[Data taken from a collection]
▬▬▬▬▬▬▬▬▬▬

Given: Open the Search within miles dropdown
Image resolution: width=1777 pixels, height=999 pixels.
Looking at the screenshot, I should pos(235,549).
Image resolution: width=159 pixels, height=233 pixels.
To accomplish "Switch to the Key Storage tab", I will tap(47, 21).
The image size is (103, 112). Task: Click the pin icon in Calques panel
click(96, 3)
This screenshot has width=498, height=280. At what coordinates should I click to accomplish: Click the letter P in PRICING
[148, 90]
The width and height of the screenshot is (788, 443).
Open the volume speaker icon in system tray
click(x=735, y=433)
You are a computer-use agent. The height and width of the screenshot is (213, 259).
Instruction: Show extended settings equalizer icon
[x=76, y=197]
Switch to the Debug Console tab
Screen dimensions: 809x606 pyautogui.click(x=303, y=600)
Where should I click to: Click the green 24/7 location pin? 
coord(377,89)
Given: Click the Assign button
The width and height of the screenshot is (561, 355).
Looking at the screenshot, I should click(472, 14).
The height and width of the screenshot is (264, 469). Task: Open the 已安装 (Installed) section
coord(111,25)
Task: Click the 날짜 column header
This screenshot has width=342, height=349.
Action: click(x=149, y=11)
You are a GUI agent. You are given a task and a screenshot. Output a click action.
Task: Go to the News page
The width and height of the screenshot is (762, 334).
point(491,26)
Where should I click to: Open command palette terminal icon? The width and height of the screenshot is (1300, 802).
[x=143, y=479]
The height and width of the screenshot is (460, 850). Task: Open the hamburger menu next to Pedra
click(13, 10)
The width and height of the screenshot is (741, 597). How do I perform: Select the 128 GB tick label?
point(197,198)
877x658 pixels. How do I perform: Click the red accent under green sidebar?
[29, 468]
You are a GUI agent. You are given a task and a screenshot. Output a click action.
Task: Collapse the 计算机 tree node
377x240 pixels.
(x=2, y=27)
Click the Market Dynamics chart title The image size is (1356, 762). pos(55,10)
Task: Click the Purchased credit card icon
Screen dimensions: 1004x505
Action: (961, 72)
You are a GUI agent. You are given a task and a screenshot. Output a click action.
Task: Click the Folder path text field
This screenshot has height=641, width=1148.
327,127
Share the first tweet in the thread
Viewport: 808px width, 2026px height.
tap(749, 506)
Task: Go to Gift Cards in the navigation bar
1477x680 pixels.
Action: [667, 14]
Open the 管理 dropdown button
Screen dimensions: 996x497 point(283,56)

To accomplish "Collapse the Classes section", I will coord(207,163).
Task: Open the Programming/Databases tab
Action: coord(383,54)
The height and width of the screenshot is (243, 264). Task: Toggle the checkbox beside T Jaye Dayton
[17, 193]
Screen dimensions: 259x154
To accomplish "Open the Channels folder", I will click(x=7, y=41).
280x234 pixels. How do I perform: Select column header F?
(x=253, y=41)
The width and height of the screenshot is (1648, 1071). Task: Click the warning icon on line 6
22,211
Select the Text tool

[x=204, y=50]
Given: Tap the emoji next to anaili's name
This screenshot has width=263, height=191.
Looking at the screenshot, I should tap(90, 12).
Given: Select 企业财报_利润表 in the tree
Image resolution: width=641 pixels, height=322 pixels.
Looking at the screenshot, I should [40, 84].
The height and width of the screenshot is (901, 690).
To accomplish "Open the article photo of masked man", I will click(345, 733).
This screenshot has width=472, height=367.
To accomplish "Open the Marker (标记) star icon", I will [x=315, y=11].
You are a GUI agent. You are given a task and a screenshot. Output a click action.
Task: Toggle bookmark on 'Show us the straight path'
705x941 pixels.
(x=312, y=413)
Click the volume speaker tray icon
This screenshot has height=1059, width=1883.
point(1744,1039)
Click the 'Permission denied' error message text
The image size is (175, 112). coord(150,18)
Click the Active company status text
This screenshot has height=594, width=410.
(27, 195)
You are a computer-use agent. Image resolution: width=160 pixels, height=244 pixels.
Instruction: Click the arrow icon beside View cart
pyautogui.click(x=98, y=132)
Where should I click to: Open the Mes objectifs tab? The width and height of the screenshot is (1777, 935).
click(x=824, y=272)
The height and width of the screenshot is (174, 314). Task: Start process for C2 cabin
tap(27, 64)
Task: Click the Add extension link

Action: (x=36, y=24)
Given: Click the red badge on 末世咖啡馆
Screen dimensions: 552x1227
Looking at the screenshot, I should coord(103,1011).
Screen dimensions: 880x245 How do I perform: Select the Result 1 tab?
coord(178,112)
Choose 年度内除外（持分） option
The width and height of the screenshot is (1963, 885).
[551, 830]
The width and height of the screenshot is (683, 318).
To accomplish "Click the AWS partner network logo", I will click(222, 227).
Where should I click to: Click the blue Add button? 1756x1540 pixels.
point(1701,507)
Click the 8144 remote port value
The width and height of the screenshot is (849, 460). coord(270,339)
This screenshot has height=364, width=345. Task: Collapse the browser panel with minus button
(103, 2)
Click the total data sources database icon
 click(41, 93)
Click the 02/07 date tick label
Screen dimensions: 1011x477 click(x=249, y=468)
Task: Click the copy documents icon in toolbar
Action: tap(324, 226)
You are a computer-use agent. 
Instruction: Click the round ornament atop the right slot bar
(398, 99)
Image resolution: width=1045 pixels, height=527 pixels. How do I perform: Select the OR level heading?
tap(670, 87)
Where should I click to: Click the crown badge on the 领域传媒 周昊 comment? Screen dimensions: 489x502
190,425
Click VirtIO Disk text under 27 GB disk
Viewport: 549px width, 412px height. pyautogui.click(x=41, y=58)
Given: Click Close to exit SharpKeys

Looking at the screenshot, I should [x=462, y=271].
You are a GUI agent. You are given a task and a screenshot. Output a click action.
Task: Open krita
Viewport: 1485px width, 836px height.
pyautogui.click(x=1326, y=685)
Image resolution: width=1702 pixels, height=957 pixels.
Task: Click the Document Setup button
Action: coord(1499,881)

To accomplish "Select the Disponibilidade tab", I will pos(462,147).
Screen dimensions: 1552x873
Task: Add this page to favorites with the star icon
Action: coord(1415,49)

▬▬▬▬▬▬▬▬▬▬

[Aim of the exercise]
Arrange the data starting at "Switch to the Debug Console tab" and ending at "point(491,26)" as a two-column CSV with the headers input and result. Put each input and its result on one row, each in a single quoted field, with line breaks replaced by spaces.

[Task output]
input,result
"Switch to the Debug Console tab","Screen dimensions: 809x606 pyautogui.click(x=303, y=600)"
"Where should I click to: Click the green 24/7 location pin?","coord(377,89)"
"Given: Click the Assign button The width and height of the screenshot is (561, 355).","Looking at the screenshot, I should click(472, 14)."
"The height and width of the screenshot is (264, 469). Task: Open the 已安装 (Installed) section","coord(111,25)"
"Task: Click the 날짜 column header This screenshot has width=342, height=349.","Action: click(x=149, y=11)"
"You are a GUI agent. You are given a task and a screenshot. Output a click action. Task: Go to the News page The width and height of the screenshot is (762, 334).","point(491,26)"